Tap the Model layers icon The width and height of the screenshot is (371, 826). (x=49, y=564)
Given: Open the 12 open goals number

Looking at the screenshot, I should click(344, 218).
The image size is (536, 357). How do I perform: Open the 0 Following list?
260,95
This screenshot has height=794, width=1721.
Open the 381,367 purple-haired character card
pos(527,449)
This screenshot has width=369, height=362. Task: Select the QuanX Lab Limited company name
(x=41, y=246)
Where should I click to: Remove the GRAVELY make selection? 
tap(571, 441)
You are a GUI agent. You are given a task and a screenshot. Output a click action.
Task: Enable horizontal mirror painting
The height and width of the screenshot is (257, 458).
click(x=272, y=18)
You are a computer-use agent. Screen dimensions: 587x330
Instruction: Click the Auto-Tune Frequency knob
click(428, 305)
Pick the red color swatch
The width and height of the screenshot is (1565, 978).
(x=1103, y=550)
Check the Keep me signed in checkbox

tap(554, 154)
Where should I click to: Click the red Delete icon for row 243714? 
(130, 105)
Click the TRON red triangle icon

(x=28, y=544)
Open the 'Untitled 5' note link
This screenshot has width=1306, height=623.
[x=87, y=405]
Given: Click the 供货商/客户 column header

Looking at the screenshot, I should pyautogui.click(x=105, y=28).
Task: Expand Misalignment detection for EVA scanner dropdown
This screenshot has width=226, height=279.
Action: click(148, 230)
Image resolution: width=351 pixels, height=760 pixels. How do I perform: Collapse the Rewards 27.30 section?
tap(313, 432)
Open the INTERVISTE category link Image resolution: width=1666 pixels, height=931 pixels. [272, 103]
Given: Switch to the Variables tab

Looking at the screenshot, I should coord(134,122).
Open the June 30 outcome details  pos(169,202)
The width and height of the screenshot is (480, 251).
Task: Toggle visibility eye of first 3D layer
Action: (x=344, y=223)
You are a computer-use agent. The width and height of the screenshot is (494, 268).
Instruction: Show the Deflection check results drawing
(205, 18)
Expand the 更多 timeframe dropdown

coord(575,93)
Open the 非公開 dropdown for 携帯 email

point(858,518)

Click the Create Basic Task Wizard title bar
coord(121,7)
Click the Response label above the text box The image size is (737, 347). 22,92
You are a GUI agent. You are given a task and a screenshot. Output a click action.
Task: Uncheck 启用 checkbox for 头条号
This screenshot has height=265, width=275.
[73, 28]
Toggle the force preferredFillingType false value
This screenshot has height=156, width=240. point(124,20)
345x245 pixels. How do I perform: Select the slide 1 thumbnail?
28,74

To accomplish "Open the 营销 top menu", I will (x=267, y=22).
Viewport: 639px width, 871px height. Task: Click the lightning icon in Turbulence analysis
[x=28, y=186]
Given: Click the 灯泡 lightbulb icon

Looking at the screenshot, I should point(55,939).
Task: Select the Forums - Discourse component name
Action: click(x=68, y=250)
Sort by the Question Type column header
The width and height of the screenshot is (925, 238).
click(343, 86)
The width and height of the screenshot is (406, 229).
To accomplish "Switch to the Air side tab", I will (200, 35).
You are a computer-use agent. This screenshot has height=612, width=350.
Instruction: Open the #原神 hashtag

┄┄┄┄┄┄┄┄┄┄

WHAT YOU WILL DO >>
Rewrite all the items above as a JSON list of strings, with one string for each line and the blank lines left out.

EXERCISE RESULT >>
[
  "Tap the Model layers icon The width and height of the screenshot is (371, 826). (x=49, y=564)",
  "Given: Open the 12 open goals number",
  "Looking at the screenshot, I should click(344, 218).",
  "The image size is (536, 357). How do I perform: Open the 0 Following list?",
  "260,95",
  "This screenshot has height=794, width=1721.",
  "Open the 381,367 purple-haired character card",
  "pos(527,449)",
  "This screenshot has width=369, height=362. Task: Select the QuanX Lab Limited company name",
  "(x=41, y=246)",
  "Where should I click to: Remove the GRAVELY make selection? ",
  "tap(571, 441)",
  "You are a GUI agent. You are given a task and a screenshot. Output a click action.",
  "Task: Enable horizontal mirror painting",
  "The height and width of the screenshot is (257, 458).",
  "click(x=272, y=18)",
  "You are a computer-use agent. Screen dimensions: 587x330",
  "Instruction: Click the Auto-Tune Frequency knob",
  "click(428, 305)",
  "Pick the red color swatch",
  "The width and height of the screenshot is (1565, 978).",
  "(x=1103, y=550)",
  "Check the Keep me signed in checkbox",
  "tap(554, 154)",
  "Where should I click to: Click the red Delete icon for row 243714? ",
  "(130, 105)",
  "Click the TRON red triangle icon",
  "(x=28, y=544)",
  "Open the 'Untitled 5' note link",
  "This screenshot has width=1306, height=623.",
  "[x=87, y=405]",
  "Given: Click the 供货商/客户 column header",
  "Looking at the screenshot, I should pyautogui.click(x=105, y=28).",
  "Task: Expand Misalignment detection for EVA scanner dropdown",
  "This screenshot has width=226, height=279.",
  "Action: click(148, 230)",
  "Image resolution: width=351 pixels, height=760 pixels. How do I perform: Collapse the Rewards 27.30 section?",
  "tap(313, 432)",
  "Open the INTERVISTE category link Image resolution: width=1666 pixels, height=931 pixels. [272, 103]",
  "Given: Switch to the Variables tab",
  "Looking at the screenshot, I should coord(134,122).",
  "Open the June 30 outcome details  pos(169,202)",
  "The width and height of the screenshot is (480, 251).",
  "Task: Toggle visibility eye of first 3D layer",
  "Action: (x=344, y=223)",
  "You are a computer-use agent. The width and height of the screenshot is (494, 268).",
  "Instruction: Show the Deflection check results drawing",
  "(205, 18)",
  "Expand the 更多 timeframe dropdown",
  "coord(575,93)",
  "Open the 非公開 dropdown for 携帯 email",
  "point(858,518)",
  "Click the Create Basic Task Wizard title bar",
  "coord(121,7)",
  "Click the Response label above the text box The image size is (737, 347). 22,92",
  "You are a GUI agent. You are given a task and a screenshot. Output a click action.",
  "Task: Uncheck 启用 checkbox for 头条号",
  "This screenshot has height=265, width=275.",
  "[73, 28]",
  "Toggle the force preferredFillingType false value",
  "This screenshot has height=156, width=240. point(124,20)",
  "345x245 pixels. How do I perform: Select the slide 1 thumbnail?",
  "28,74",
  "To accomplish \"Open the 营销 top menu\", I will (x=267, y=22).",
  "Viewport: 639px width, 871px height. Task: Click the lightning icon in Turbulence analysis",
  "[x=28, y=186]",
  "Given: Click the 灯泡 lightbulb icon",
  "Looking at the screenshot, I should point(55,939).",
  "Task: Select the Forums - Discourse component name",
  "Action: click(x=68, y=250)",
  "Sort by the Question Type column header",
  "The width and height of the screenshot is (925, 238).",
  "click(343, 86)",
  "The width and height of the screenshot is (406, 229).",
  "To accomplish \"Switch to the Air side tab\", I will (200, 35).",
  "You are a computer-use agent. This screenshot has height=612, width=350.",
  "Instruction: Open the #原神 hashtag"
]